§ INSTRUÇÕES
A. Responda, com base no artigo sobre empresário e empresa individual:
(i) Qual código estrangeiro exerceu forte influência sobre o sistema jurídico-privado brasileiro?
(ii) De qual sistema se origina a teoria dos atos de comércio?
(iii) Qual artigo encabeça o Título I do Livro II do CC de 2002?
B. Indique se cada afirmação está de acordo com o artigo sobre empresário e empresa individual e justifique com as palavras exatas do artigo:
(i) O Código Civil de 2002 manteve a figura do comerciante.
(ii) O Código Civil de 2002 dedica um livro específico ao direito de empresa.
(iii) Quem exerce profissão intelectual de natureza artística fica excluído do conceito de empresário em qualquer caso.
C. Transcreva sem alterações o trecho do artigo sobre empresário e empresa individual que começa com as palavras "Com a opção" e termina em "do sistema Francês.".

### ARTIGO ###

A EMPRESA INDIVIDUAL (PESSOA NATURAL), A EMPRESA INDIVIDUAL DE RESPONSABILIDADE LIMITADA – EIRELI (PESSOA JURÍDICA) E A SOCIEDADE LIMITADA UNIPESSOAL: ASPECTOS FUNDAMENTAIS

30/01/2020

Com a opção legislativa de unificar o direito privado, o conteúdo do Codice Civile Italiano exerceu forte influência sobre o sistema jurídico-privado brasileiro, conforme já explicitamos em texto anteriormente publicado no Portal (Empório do Direito). Neste contexto, o Código Civil de 2002 passou a ter um livro específico para tratar do direito de empresa, deixando de lado a figura do comerciante justificada pela teoria dos atos de comércio, oriunda do sistema Francês.

Trata-se do Livro II do CC de 2002, em cujo Título I, encabeçado pelo artigo 966, o legislador apresenta o conceito de empresário, como sendo aquele que exerce profissionalmente atividade econômica para a produção ou a circulação de bens ou de serviços, excluindo da hipótese aquele que exerce profissão intelectual de natureza científica, literária ou artística, salvo se o exercício da profissão constituir elemento de empresa, nos termos do parágrafo primeiro do mesmo dispositivo.

### DADOS FORNECIDOS ###

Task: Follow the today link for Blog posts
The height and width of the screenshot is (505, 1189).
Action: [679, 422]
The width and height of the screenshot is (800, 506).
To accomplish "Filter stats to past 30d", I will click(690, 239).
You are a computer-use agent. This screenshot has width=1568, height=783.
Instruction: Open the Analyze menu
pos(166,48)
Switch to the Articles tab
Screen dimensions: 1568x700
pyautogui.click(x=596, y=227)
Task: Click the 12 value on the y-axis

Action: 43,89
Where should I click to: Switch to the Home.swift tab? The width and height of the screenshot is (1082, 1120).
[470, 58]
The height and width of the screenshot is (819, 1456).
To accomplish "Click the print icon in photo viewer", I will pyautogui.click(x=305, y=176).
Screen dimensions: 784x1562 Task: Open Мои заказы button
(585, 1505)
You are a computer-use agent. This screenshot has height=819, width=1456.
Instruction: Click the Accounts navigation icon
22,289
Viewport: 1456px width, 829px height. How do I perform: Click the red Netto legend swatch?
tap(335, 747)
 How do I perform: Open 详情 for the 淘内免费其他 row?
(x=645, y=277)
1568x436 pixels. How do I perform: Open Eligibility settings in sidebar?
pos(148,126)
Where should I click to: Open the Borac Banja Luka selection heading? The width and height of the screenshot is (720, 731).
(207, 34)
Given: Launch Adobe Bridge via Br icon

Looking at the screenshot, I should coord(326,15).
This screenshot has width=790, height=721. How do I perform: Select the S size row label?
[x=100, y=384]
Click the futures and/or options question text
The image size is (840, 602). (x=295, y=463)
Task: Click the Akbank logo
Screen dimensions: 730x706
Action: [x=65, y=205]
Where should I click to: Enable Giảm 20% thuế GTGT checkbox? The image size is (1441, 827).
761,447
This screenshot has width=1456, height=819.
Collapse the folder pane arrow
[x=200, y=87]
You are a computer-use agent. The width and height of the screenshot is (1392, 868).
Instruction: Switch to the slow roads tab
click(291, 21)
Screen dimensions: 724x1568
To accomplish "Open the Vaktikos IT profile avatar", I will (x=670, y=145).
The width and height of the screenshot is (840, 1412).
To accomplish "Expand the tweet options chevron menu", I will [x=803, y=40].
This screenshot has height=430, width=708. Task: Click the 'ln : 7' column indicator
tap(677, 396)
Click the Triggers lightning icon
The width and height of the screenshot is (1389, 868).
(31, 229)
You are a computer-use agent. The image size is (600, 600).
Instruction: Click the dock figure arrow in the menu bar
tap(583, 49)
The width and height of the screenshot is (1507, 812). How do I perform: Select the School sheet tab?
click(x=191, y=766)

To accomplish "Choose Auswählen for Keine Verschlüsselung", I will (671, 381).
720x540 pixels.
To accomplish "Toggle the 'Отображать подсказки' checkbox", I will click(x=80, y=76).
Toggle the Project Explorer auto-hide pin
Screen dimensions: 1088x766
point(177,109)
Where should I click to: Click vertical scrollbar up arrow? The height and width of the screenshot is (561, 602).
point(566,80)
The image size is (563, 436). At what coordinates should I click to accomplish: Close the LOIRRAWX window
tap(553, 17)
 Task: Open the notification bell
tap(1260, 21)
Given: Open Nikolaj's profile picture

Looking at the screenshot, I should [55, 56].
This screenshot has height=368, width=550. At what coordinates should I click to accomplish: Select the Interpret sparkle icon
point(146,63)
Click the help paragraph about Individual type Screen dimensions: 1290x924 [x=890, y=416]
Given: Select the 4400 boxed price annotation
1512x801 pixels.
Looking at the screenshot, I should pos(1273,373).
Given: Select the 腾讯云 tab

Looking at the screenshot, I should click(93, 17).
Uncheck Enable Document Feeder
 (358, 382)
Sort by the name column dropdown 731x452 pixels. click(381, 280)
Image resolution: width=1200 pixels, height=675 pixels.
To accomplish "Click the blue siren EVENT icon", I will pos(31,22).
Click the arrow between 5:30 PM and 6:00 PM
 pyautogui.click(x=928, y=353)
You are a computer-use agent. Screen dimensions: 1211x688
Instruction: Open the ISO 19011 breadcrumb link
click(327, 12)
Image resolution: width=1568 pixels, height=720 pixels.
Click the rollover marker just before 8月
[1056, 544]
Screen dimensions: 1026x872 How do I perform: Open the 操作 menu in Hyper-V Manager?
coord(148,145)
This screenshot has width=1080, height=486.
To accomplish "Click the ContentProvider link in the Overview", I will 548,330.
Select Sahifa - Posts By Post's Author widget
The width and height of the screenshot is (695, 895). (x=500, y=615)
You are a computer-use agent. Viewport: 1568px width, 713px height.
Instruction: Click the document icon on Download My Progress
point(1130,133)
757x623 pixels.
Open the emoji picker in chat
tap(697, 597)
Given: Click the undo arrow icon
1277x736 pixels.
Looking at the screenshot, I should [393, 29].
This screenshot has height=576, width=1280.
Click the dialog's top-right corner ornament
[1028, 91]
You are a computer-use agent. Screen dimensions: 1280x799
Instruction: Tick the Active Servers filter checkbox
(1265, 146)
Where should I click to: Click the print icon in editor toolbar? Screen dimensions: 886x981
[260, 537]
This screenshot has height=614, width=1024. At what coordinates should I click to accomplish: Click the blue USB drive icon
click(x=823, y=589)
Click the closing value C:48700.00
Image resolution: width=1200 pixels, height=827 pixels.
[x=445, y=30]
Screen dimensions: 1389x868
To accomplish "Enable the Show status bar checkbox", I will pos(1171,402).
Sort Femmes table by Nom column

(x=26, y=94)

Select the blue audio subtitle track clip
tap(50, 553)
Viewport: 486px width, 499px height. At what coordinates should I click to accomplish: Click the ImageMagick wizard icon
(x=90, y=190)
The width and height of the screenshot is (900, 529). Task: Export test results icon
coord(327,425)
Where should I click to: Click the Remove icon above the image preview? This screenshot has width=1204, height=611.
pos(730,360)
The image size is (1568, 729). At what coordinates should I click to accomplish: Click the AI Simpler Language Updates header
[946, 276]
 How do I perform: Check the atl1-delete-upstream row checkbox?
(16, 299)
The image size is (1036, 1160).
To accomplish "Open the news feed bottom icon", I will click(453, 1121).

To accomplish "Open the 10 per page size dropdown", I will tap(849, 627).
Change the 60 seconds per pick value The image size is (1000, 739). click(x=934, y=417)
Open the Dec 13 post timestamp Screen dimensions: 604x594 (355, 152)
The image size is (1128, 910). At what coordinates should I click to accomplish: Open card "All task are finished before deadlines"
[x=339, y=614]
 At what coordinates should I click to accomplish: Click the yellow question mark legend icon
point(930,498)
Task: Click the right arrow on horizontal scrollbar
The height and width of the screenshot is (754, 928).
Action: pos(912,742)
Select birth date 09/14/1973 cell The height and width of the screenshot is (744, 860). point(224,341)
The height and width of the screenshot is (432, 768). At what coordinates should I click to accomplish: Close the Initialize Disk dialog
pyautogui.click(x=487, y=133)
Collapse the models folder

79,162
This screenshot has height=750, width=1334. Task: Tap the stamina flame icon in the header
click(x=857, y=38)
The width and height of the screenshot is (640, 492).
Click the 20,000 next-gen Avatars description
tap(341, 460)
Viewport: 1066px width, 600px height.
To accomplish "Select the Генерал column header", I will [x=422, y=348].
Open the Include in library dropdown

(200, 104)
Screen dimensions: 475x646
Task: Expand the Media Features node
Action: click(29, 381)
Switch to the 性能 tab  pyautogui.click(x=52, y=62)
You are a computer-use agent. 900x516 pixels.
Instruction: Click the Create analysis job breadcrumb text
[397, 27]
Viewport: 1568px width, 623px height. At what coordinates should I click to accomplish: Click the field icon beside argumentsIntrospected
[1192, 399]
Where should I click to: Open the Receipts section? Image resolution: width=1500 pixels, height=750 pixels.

###

§ RESPOSTAS
A.
(i) O Codice Civile Italiano.
(ii) Do sistema Francês.
(iii) O artigo 966.

B.
(i) Não: "deixando de lado a figura do comerciante justificada pela teoria dos atos de comércio".
(ii) Sim: "o Código Civil de 2002 passou a ter um livro específico para tratar do direito de empresa".
(iii) Não: "salvo se o exercício da profissão constituir elemento de empresa".

C.
Com a opção legislativa de unificar o direito privado, o conteúdo do Codice Civile Italiano exerceu forte influência sobre o sistema jurídico-privado brasileiro, conforme já explicitamos em texto anteriormente publicado no Portal (Empório do Direito). Neste contexto, o Código Civil de 2002 passou a ter um livro específico para tratar do direito de empresa, deixando de lado a figura do comerciante justificada pela teoria dos atos de comércio, oriunda do sistema Francês.